Maximum size of generated equations.

Type:

int

results_csv_path

Path to the results CSV file.

Type:

str

y_pred

Predicted values from the model.

Type:

DataFrame

best_equation

Best equation found by symbolic regression.

Type:

sympy.Expr

sympymappings

Custom operator mappings for SymPy.

Type:

dict

Model Configuration

__init__(evolve_dir_path: str, target_variable: str, parameters: list[str], save_dir: str | None = None, binary_operators: str | None = None, unary_operators: str | None = None, n_iterations: int = 100, population_size: int = 32, max_size: int = 20)[source]

Initialize the Derive class for symbolic regression.

Parameters:
  • evolve_dir_path (str) – Path to directory containing the results.csv file.

  • target_variable (str) – Target variable to predict.

  • parameters (list[str]) – List of parameter names to use as predictors.

  • save_dir (str, optional) – Directory to save equations.
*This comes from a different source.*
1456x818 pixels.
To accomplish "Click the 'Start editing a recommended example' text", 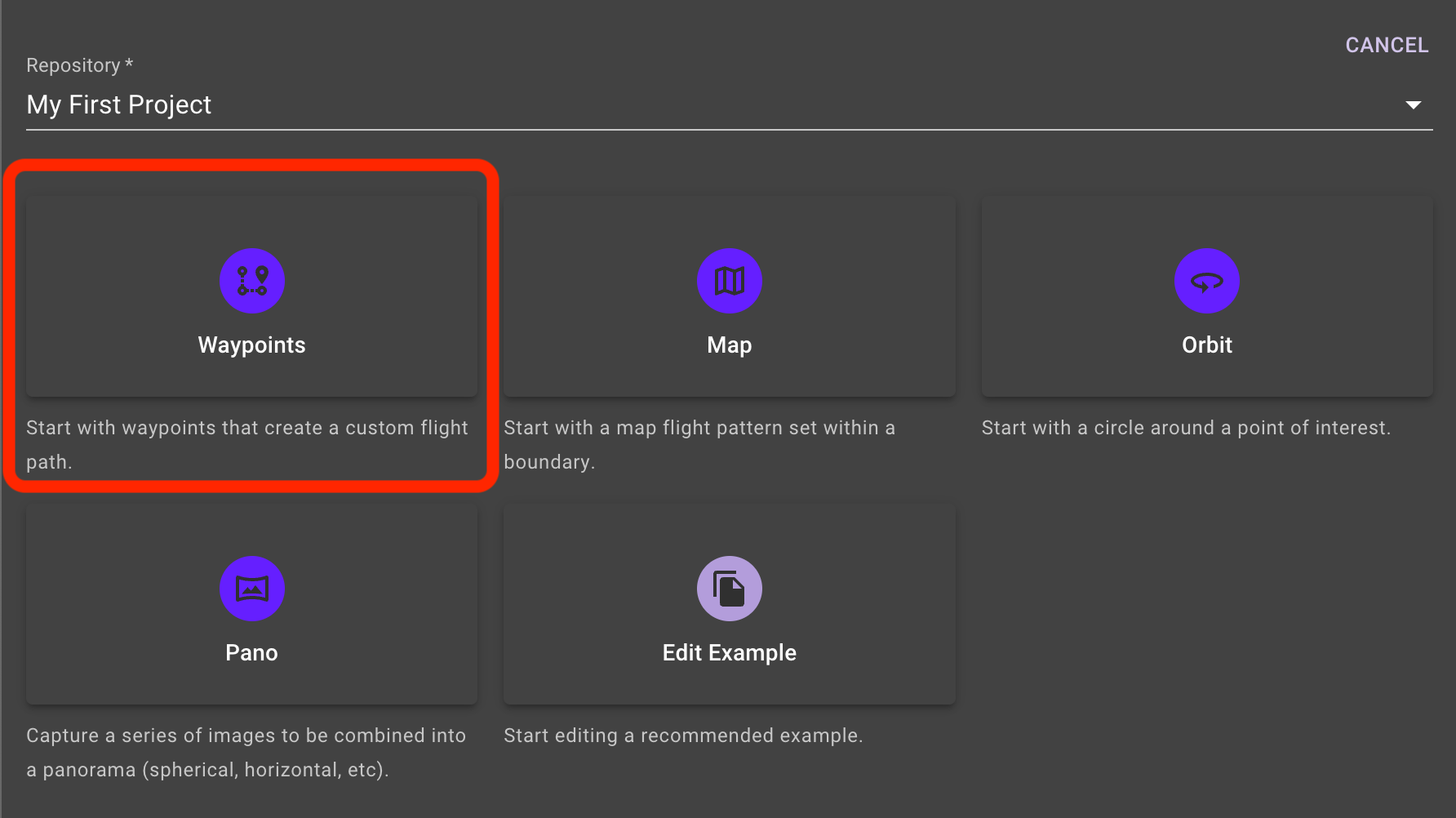I will (683, 736).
If None, uses ‘equations’ subdirectory in evolve_dir_path. Defaults to None.

  • binary_operators (list, optional) – Binary operators for symbolic regression. Defaults to [“+”, “-”, “*”, “/”, “^”].

  • unary_operators (list, optional) – Unary operators for symbolic regression. Can include custom operators in format “inv(x)=1/x”. Defaults to [“sin”, “exp”, “log”].

  • n_iterations (int, optional) – Number of iterations. Defaults to 100.

  • population_size (int, optional) – Population size. Defaults to 32.

  • max_size (int, optional) – Maximum size of equations. Defaults to 20.

Raises:

FileNotFoundError – If results.csv file doesn’t exist in evolve_dir_path.

Example

>>> derive_model = Derive(
...     evolve_dir_path="path/to/data",
...     target_variable="density",
...     parameters=["temperature", "pressure"]
... )

Regression & Prediction

fit()[source]

Fit symbolic regression model to discover equations.

This method configures and runs the PySR symbolic regression algorithm to discover mathematical relationships between parameters and target variable. It sets constraints on operations and stores the best equation found.

Returns:

Updates self.model and self.best_equation attributes.

Return type:

None

Example

>>> model = Derive(evolve_dir_path="data", target_variable="y", parameters=["x1", "x2"])
>>> model.fit()
>>> print(model.best_equation)
x1 + 2.5*x2
predict(x=None, index: int | None = None)[source]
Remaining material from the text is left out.